- **EXERCISE DESCRIPTION**:
Could you reproduce, from the records below, everything from the line with "ジーン・フライ・シドウェル (20, 668)" down to the line with "ア・タイムレス・シング (18, 346)", keeping both of those lines and changing nothing?

- **DATA FOR PROCESSING**:

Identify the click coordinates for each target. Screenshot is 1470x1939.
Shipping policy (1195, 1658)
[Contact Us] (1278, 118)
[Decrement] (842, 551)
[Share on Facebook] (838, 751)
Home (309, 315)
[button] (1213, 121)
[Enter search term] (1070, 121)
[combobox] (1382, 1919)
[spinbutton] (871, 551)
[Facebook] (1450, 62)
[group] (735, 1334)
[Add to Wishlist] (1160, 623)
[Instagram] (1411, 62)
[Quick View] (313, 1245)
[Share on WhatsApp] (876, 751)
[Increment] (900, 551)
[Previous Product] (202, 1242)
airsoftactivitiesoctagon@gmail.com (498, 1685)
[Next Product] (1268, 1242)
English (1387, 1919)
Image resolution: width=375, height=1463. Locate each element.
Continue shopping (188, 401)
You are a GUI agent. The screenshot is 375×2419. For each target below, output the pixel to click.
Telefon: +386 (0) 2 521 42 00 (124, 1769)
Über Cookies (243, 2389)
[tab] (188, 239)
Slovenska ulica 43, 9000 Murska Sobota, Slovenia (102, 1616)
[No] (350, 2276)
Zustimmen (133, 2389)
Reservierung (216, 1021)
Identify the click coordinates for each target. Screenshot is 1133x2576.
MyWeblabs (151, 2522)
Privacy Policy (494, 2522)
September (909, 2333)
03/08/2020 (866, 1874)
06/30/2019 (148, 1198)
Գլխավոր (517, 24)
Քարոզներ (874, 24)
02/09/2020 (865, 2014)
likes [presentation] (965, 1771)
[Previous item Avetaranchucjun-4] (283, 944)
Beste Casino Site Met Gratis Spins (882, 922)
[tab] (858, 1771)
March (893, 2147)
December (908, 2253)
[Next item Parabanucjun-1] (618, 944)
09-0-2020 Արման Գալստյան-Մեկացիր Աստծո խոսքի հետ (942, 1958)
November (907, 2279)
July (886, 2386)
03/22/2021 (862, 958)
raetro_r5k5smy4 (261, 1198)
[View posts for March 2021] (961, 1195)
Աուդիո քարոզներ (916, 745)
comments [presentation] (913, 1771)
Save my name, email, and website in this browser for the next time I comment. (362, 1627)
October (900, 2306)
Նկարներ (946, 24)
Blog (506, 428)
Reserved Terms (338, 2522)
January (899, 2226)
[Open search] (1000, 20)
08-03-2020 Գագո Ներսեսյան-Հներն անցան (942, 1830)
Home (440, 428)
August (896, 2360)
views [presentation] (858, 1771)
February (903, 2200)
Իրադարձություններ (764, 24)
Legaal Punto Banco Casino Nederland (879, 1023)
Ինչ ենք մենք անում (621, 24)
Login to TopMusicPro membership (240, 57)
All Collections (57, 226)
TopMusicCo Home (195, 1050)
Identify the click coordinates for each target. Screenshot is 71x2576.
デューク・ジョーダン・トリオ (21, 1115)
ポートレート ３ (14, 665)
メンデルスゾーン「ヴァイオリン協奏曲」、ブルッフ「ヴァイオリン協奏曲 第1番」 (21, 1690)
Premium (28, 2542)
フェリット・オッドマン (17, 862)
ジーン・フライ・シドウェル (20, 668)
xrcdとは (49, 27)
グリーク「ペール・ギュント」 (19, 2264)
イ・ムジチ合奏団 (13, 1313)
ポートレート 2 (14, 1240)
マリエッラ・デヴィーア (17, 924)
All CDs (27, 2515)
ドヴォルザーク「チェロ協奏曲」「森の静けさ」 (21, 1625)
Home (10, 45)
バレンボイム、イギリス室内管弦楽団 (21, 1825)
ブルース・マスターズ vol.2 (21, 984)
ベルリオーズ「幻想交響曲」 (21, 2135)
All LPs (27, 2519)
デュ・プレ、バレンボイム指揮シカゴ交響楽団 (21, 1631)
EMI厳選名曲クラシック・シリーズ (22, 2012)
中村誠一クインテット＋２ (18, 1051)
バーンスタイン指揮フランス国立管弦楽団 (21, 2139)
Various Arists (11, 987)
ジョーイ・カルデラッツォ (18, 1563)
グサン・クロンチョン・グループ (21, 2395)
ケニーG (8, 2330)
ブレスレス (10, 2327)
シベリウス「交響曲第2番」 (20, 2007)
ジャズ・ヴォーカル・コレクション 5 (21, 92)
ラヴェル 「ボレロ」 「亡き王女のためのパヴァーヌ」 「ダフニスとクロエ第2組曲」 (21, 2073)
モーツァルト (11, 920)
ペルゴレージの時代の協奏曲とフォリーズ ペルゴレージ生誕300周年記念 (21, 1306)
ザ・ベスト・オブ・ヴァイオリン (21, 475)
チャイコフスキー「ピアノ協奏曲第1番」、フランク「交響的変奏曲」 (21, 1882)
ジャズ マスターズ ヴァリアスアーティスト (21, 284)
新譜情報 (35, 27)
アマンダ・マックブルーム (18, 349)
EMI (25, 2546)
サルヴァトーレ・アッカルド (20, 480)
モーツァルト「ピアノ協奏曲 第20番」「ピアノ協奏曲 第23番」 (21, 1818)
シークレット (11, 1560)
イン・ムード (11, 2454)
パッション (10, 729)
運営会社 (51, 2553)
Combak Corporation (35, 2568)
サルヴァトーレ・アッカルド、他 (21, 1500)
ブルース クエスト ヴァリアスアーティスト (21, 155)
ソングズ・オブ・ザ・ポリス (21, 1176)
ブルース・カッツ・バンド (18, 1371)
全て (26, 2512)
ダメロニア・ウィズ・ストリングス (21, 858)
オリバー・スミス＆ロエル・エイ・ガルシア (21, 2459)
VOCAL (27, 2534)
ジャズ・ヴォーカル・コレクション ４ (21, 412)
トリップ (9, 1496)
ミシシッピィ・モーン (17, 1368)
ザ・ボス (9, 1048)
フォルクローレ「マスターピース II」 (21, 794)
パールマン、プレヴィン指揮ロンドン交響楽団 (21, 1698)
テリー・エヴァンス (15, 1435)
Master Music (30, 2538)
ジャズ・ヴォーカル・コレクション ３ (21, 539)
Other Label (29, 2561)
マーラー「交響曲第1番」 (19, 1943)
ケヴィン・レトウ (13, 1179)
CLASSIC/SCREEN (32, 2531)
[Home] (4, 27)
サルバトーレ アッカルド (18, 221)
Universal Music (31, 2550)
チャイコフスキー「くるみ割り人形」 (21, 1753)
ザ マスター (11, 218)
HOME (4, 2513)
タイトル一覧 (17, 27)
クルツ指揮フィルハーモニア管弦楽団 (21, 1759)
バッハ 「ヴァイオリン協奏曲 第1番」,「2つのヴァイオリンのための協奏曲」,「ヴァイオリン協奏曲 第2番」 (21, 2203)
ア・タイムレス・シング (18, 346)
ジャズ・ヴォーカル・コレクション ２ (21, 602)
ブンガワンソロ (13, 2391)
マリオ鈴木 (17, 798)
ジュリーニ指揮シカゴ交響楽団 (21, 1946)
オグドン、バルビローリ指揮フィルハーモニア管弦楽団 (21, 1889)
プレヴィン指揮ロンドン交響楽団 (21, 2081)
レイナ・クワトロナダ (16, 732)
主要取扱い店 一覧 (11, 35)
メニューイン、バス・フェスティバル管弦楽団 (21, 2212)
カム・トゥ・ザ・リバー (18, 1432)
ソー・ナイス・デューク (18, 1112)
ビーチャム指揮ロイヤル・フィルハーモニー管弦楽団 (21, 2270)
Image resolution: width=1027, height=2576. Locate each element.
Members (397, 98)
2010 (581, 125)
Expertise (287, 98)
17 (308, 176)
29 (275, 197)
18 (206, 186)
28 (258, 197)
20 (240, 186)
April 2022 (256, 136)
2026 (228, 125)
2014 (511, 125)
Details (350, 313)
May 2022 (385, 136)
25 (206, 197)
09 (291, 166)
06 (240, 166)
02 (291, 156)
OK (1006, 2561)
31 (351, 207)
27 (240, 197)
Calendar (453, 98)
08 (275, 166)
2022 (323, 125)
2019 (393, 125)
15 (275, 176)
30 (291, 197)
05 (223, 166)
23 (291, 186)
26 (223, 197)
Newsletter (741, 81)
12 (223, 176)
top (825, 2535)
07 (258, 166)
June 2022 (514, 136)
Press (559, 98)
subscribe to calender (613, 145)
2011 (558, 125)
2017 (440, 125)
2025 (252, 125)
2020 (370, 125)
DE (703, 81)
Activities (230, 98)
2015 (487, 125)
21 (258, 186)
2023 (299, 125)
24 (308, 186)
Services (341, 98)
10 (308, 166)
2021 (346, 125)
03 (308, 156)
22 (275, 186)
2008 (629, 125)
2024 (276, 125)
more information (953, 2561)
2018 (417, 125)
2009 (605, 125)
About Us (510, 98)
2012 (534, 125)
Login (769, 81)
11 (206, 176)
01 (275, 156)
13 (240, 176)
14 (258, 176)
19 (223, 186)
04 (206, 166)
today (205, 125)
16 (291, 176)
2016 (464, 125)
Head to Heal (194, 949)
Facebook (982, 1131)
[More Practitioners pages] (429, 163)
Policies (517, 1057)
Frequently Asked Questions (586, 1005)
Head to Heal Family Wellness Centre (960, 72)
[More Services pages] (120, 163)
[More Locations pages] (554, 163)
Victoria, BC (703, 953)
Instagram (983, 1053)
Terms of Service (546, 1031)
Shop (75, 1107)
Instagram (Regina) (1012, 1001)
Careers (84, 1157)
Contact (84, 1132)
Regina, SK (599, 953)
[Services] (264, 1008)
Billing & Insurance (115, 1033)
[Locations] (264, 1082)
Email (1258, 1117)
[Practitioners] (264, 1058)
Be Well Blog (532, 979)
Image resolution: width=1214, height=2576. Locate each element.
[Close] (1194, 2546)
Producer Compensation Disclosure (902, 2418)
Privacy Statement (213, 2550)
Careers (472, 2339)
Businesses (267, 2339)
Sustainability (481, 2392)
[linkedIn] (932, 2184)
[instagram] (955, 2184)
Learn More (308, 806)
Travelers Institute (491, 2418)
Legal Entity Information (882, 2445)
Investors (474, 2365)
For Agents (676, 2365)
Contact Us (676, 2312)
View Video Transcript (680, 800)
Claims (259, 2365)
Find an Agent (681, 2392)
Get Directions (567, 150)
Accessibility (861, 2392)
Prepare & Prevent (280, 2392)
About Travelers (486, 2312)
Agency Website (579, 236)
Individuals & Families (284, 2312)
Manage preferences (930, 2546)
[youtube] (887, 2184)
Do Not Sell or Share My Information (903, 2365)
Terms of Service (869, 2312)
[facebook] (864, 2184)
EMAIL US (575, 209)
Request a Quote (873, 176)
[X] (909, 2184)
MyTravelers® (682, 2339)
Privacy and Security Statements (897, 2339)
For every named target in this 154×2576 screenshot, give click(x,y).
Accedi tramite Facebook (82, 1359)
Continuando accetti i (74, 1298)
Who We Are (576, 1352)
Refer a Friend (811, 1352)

- **EXERCISE ANSWER**:
ジーン・フライ・シドウェル (20, 668)
xrcdとは (49, 27)
グリーク「ペール・ギュント」 (19, 2264)
イ・ムジチ合奏団 (13, 1313)
ポートレート 2 (14, 1240)
マリエッラ・デヴィーア (17, 924)
All CDs (27, 2515)
ドヴォルザーク「チェロ協奏曲」「森の静けさ」 (21, 1625)
Home (10, 45)
バレンボイム、イギリス室内管弦楽団 (21, 1825)
ブルース・マスターズ vol.2 (21, 984)
ベルリオーズ「幻想交響曲」 (21, 2135)
All LPs (27, 2519)
デュ・プレ、バレンボイム指揮シカゴ交響楽団 (21, 1631)
EMI厳選名曲クラシック・シリーズ (22, 2012)
中村誠一クインテット＋２ (18, 1051)
バーンスタイン指揮フランス国立管弦楽団 (21, 2139)
Various Arists (11, 987)
ジョーイ・カルデラッツォ (18, 1563)
グサン・クロンチョン・グループ (21, 2395)
ケニーG (8, 2330)
ブレスレス (10, 2327)
シベリウス「交響曲第2番」 (20, 2007)
ジャズ・ヴォーカル・コレクション 5 (21, 92)
ラヴェル 「ボレロ」 「亡き王女のためのパヴァーヌ」 「ダフニスとクロエ第2組曲」 (21, 2073)
モーツァルト (11, 920)
ペルゴレージの時代の協奏曲とフォリーズ ペルゴレージ生誕300周年記念 (21, 1306)
ザ・ベスト・オブ・ヴァイオリン (21, 475)
チャイコフスキー「ピアノ協奏曲第1番」、フランク「交響的変奏曲」 (21, 1882)
ジャズ マスターズ ヴァリアスアーティスト (21, 284)
新譜情報 (35, 27)
アマンダ・マックブルーム (18, 349)
EMI (25, 2546)
サルヴァトーレ・アッカルド (20, 480)
モーツァルト「ピアノ協奏曲 第20番」「ピアノ協奏曲 第23番」 (21, 1818)
シークレット (11, 1560)
イン・ムード (11, 2454)
パッション (10, 729)
運営会社 (51, 2553)
Combak Corporation (35, 2568)
サルヴァトーレ・アッカルド、他 (21, 1500)
ブルース クエスト ヴァリアスアーティスト (21, 155)
ソングズ・オブ・ザ・ポリス (21, 1176)
ブルース・カッツ・バンド (18, 1371)
全て (26, 2512)
ダメロニア・ウィズ・ストリングス (21, 858)
オリバー・スミス＆ロエル・エイ・ガルシア (21, 2459)
VOCAL (27, 2534)
ジャズ・ヴォーカル・コレクション ４ (21, 412)
トリップ (9, 1496)
ミシシッピィ・モーン (17, 1368)
ザ・ボス (9, 1048)
フォルクローレ「マスターピース II」 (21, 794)
パールマン、プレヴィン指揮ロンドン交響楽団 (21, 1698)
テリー・エヴァンス (15, 1435)
Master Music (30, 2538)
ジャズ・ヴォーカル・コレクション ３ (21, 539)
Other Label (29, 2561)
マーラー「交響曲第1番」 (19, 1943)
ケヴィン・レトウ (13, 1179)
CLASSIC/SCREEN (32, 2531)
[Home] (4, 27)
サルバトーレ アッカルド (18, 221)
Universal Music (31, 2550)
チャイコフスキー「くるみ割り人形」 (21, 1753)
ザ マスター (11, 218)
HOME (4, 2513)
タイトル一覧 (17, 27)
クルツ指揮フィルハーモニア管弦楽団 (21, 1759)
バッハ 「ヴァイオリン協奏曲 第1番」,「2つのヴァイオリンのための協奏曲」,「ヴァイオリン協奏曲 第2番」 (21, 2203)
ア・タイムレス・シング (18, 346)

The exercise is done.